6L’analyse rapide du terme serait incomplète si l’on ne prenait pas aussi en considération la dimension nationale de la stratégie du gouvernement de Konrad Adenauer. Non pas seulement dans le sens de l’aspiration et de l’objectif majeurs qui furent en réalité la reconquête d’une souveraineté et l’égalité des droits pour l’Allemagne fédérale intégrée à l’Ouest, mais aussi dans son argumentation toujours fondée sur « l’intérêt national » du peuple allemand. Cela pose le problème de la réalité de l’aspiration à la réunification au sein de ce gouvernement et dans l’esprit de ce Chancelier, comme celui de la fonction du discours sur la nation, et de son exploitation au service d’un projet européen, ce qui signifierait que le discours national pourrait être conçu comme indispensable dans un projet devant aboutir au contraire à une communauté post-nationale.
7Mais cela a-t-il un sens, après ce qu’a été le nationalisme allemand de la fin du XIXe et de la première partie du XXe siècle, après la catastrophe de 1945 et la rupture qu’elle a pu signifier en Allemagne, de s’interroger sur l’existence, voire la permanence de phénomènes nationalistes dans ce pays ? Si le soupçon, chez les observateurs, de la permanence d’un nationalisme allemand conduit à s’interroger sur la problématique de la continuité et des ruptures dans l’histoire allemande ainsi que sur les phénomènes de perception et de représentation, il reste que la situation nationale particulière de l’Allemagne après 1945 rassemble, en dehors de toute problématique de continuité, certains d’ingrédients qui ont été, par le passé, en Allemagne et ailleurs, propres à faire naître ou à nourrir des modes de pensée et des phénomènes qualifiables de nationalistes : ainsi en va-t-il notamment de la division du pays, du sentiment d’humiliation consécutif à la défaite, de l’occupation du pays par des puissances étrangères, de la relative impuissance qui en découla, des aspirations en matière d’indépendance et du possible révisionnisme qu’elle fit naître. Ces ingrédients font ainsi apparaître la question allemande, avec les nombreuses facettes qui n’ont été encore qu’esquissées, comme celle d’une nation non seulement divisée et occupée – ce qui relève du domaine de la réalité – mais aussi meurtrie et déconsidérée – ce qui relève du domaine de la perception et de l’image de soi.

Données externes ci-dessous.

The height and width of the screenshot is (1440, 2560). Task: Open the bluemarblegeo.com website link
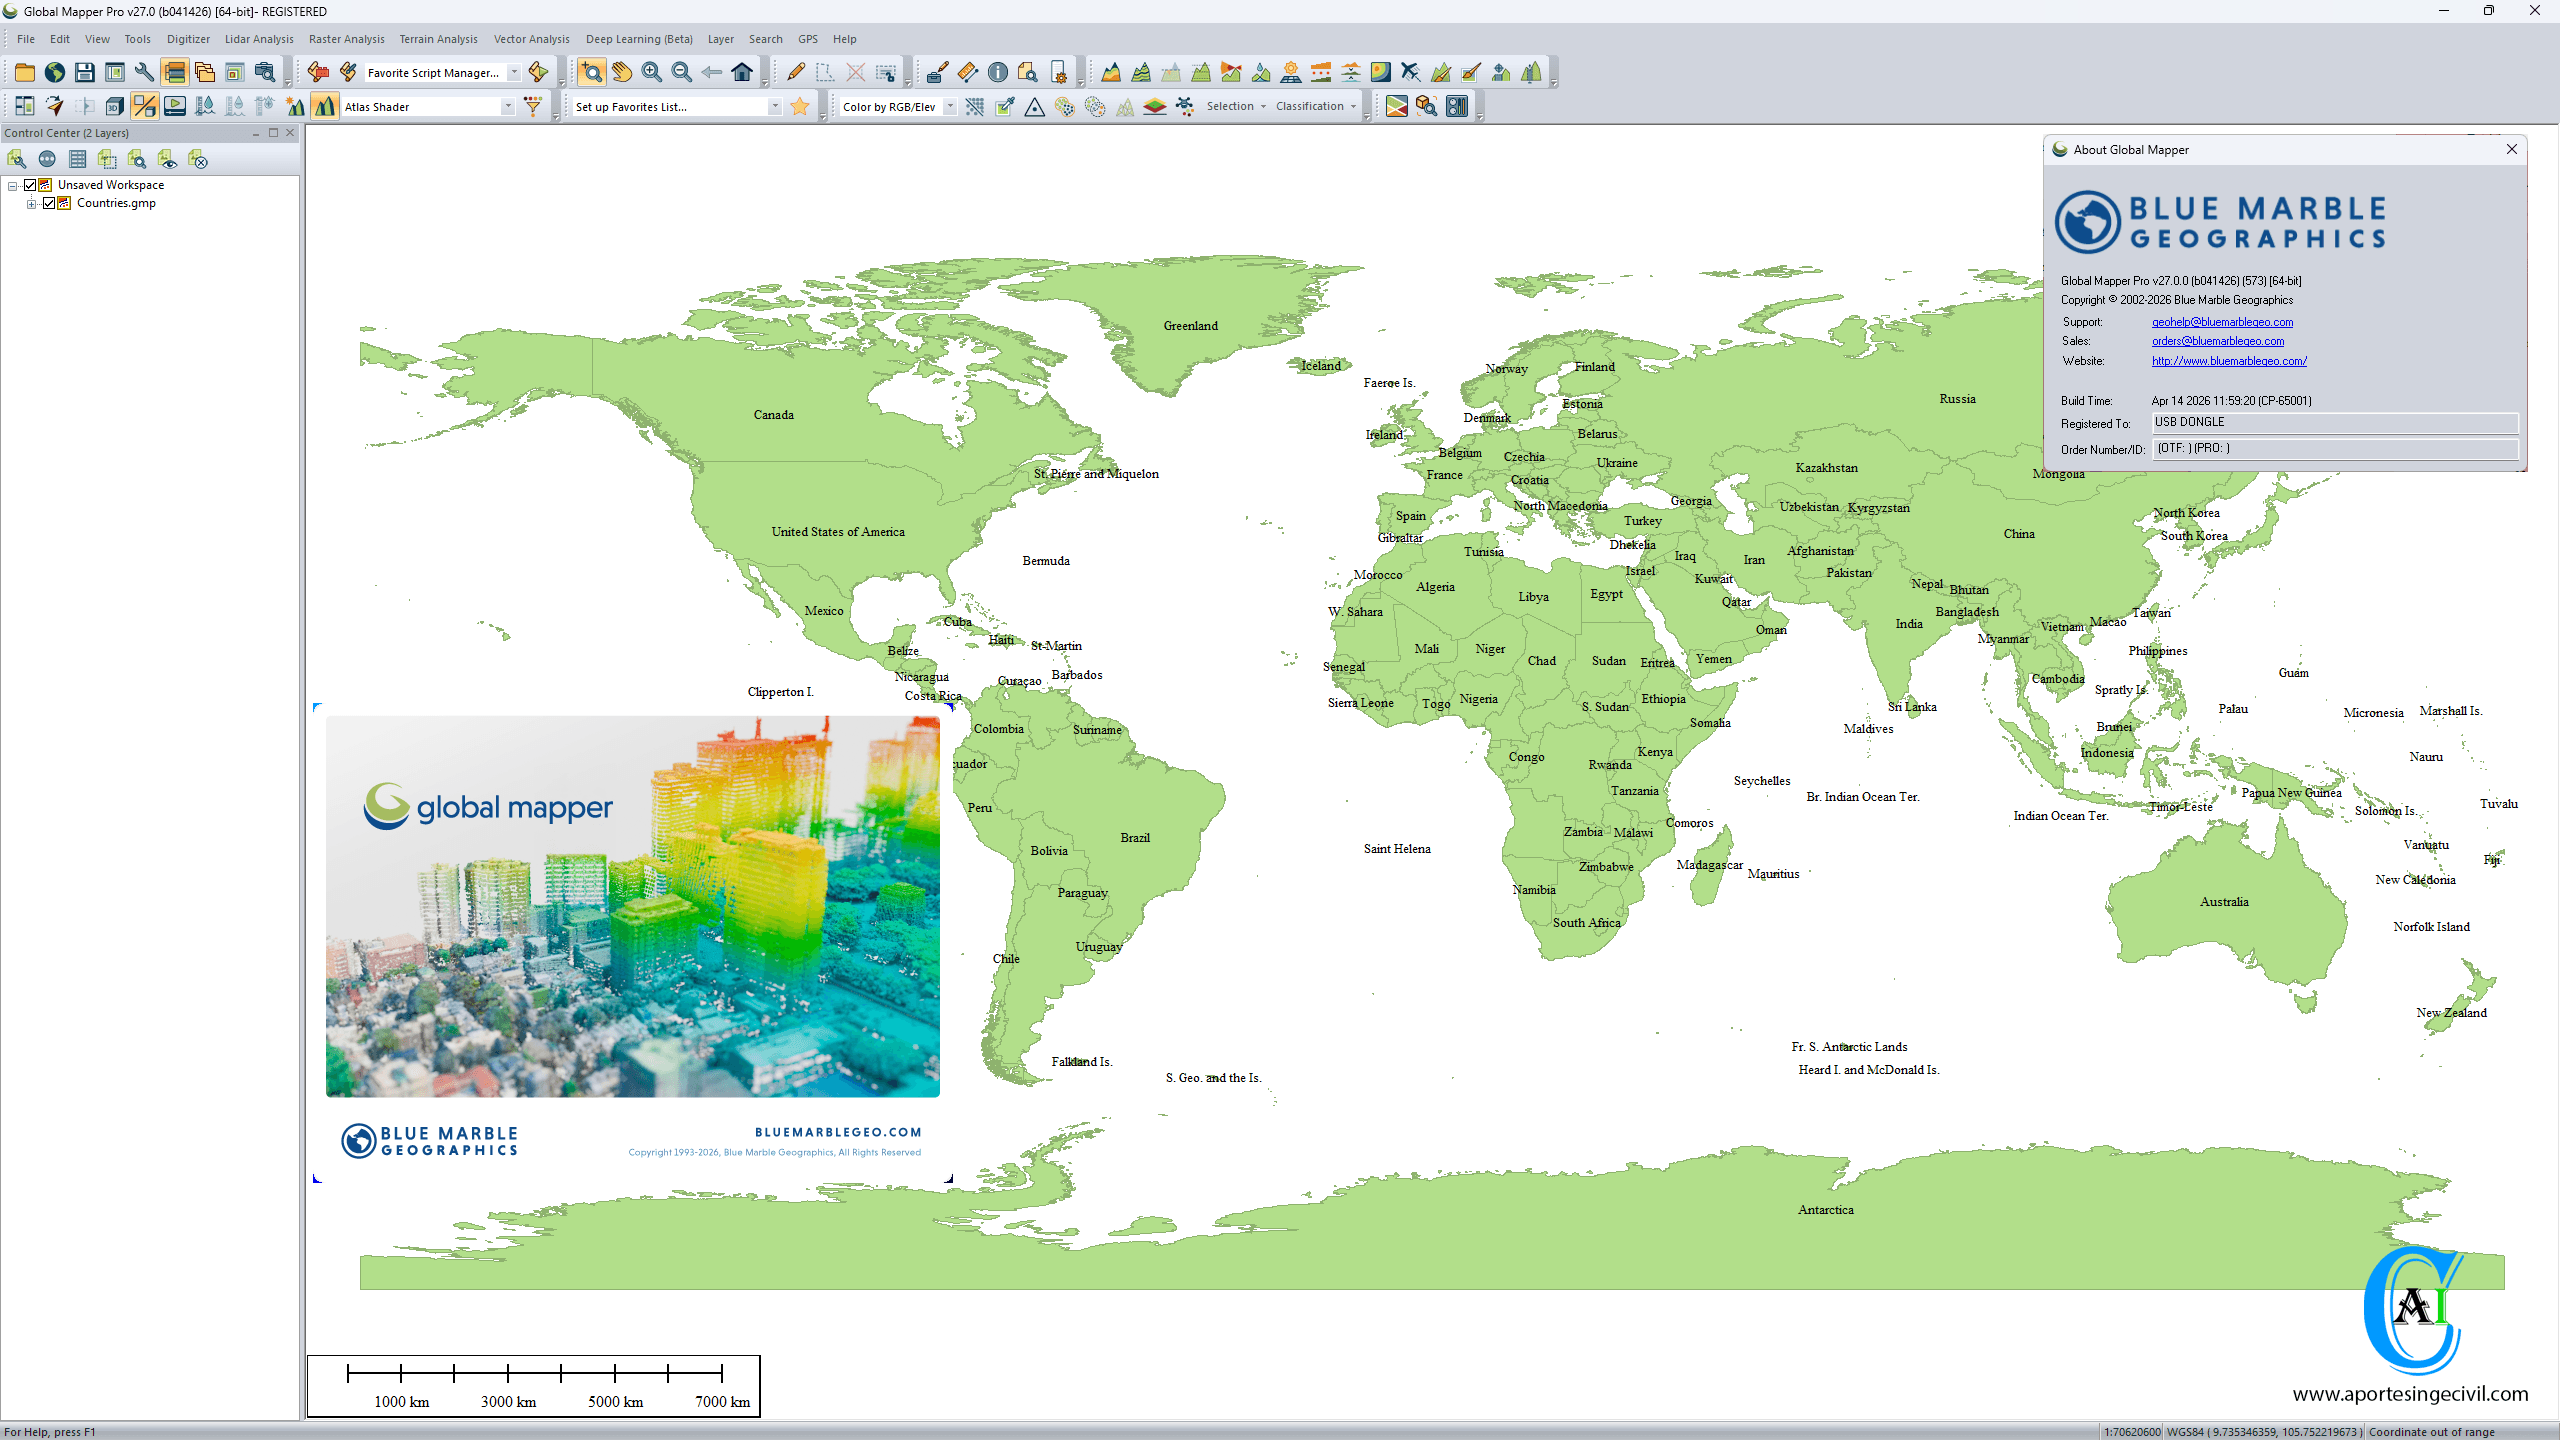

8Cette problématique nationale, couplée à la notion de nationalisme, prend un relief particulier dès lors qu’elle est mise en relation avec la question du traitement de l’Allemagne vaincue par les occupants français, car il s’agit là d’un domaine de recherche ayant connu dans les trente dernières années des changements d’interprétation, voire des retournements. Le bilan de la politique d’occupation française fut d’abord négatif : motivée par un souci majeur de sécurité et de réparation par l’exploitation économique, on la jugea d’une extrême sévérité en comparaison avec celle des Anglais et Américains et la politique culturelle ne fut comprise que comme le moyen de faire accepter cette rigueur4. La recherche mit ensuite en évidence un projet de rééducation profonde et de coopération positive avec l’ancien ennemi, la politique culturelle faisant partie intégrante de la politique de sécurité. Enfin, au lieu des contradictions de la politique française, on en comprit les ambivalences, le projet constructif ayant été masqué par un discours rigoureux destiné à une opinion peu disposée à la magnanimité : la recherche identifia ainsi une double politique où se confondirent pour l’extérieur déclarations et intentions, punition et aide réelle, contrôle et émancipation5.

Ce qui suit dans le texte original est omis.